PIK3CA mutation enhances sensitivity to PI3K pathway inhibition. (A) HNSCC cells containing endogenous PIK3CA mutation (H1047R) (CAL-33; Detroit 562) and cells containing WT PIK3CA [SCC-9, PE/CA-PJ34 (clone C12)] were treated with a PI3K/mTOR inhibitor, BEZ-235, followed by growth determinations at 48 hrs (n=4). Experiments were repeated 3 times with similar results. (B) BEZ-235 inhibited growth of CAL-33 xenografts [with endogenous PIK3CA(H1047R) mutation]. CAL-33 cells (0.5 ×106 cells) were inoculated into the flanks of nude mice. Treatment was started when the tumors became palpable 8 days after tumor cell inoculation. BEZ-235 (25mg/kg/day, n=9) or vehicle (n=10) was given by oral gavage. (C) Sanger sequencing results showing PIK3CA(E542K) mutation in the HPV-HNSCC patient tumor that were implanted the flanks of NOD SCIDγ mice. (D) PIK3CA-mutated tumorgrafts are sensitive to BEZ-235 treatment. HNSCC patient tumorgrafts were implanted into the flanks of NOD SCIDγ mice and treatment was started when tumors became palpable.
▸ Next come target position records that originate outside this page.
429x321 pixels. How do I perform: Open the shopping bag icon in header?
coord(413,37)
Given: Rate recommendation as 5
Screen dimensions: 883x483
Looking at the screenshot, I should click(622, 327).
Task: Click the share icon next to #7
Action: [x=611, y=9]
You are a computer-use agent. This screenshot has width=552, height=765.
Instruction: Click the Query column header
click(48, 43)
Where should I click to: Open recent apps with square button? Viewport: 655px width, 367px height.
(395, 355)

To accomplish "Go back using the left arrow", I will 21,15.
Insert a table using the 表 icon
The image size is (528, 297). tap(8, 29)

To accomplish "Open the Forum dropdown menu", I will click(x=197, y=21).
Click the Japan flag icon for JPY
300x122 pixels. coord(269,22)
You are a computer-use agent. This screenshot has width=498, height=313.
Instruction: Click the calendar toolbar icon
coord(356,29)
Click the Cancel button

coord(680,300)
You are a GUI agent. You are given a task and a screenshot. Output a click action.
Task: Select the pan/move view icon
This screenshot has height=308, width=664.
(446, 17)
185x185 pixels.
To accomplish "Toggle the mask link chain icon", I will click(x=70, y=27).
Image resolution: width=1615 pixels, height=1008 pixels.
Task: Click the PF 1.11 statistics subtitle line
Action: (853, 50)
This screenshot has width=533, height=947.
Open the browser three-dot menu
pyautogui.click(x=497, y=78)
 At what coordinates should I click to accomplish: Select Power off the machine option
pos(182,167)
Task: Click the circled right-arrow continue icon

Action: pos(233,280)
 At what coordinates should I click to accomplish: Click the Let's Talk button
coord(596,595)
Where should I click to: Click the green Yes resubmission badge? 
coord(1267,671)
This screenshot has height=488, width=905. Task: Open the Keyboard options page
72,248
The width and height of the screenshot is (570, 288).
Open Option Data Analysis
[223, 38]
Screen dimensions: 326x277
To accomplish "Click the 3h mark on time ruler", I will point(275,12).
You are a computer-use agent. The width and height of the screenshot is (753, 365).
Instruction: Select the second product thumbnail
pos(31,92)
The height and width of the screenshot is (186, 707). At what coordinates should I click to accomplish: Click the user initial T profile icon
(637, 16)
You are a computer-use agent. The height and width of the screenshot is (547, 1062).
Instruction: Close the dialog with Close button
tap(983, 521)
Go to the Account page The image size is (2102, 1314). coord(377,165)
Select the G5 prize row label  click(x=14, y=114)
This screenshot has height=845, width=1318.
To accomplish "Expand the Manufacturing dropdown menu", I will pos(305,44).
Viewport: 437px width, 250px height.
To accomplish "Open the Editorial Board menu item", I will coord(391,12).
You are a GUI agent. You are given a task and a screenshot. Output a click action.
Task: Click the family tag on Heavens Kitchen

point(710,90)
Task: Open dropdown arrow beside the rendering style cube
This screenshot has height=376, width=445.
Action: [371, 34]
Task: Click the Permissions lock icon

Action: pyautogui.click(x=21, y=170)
BEZ-235 (25mg/kg) or vehicle control was given daily by oral gavage. Mice were given vehicle (n=7) or BEZ-235 (n=5) when tumors became palpable. Treatment with BEZ-235 significantly reduced the tumor size when compared to vehicle control (P<0.0001). (E) Western blots showing the effects of BEZ-235 (vs. vehicle control) on expression of PI3K signaling components in the PIK3CA-mutated tumorgrafts. Tumors were harvested for Western blotting at the end of the experiment on day 22. Densitometry values of band intensity are shown below each band (normalized to total beta-tubulin level). Phospho-AKT (S473) and phospho-S6 (S235/236) levels were significantly reduced upon BEZ-235 treatment when compared to the vehicle-treated tumors (P=0.0124 and P<0.0001, respectively). (F) HNSCC patient tumorgrafts from a WT PIK3CA tumor expressing low levels of pAKT were implanted into the flanks of NOD SCIDγ mice and treatment was started when tumors became palpable. BEZ-235 (25mg/kg) (n=6) or vehicle control (n=6) was given daily by oral gavage. Treatment with BEZ-235 failed to significantly reduce the tumor size when compared to vehicle control (P=0.300).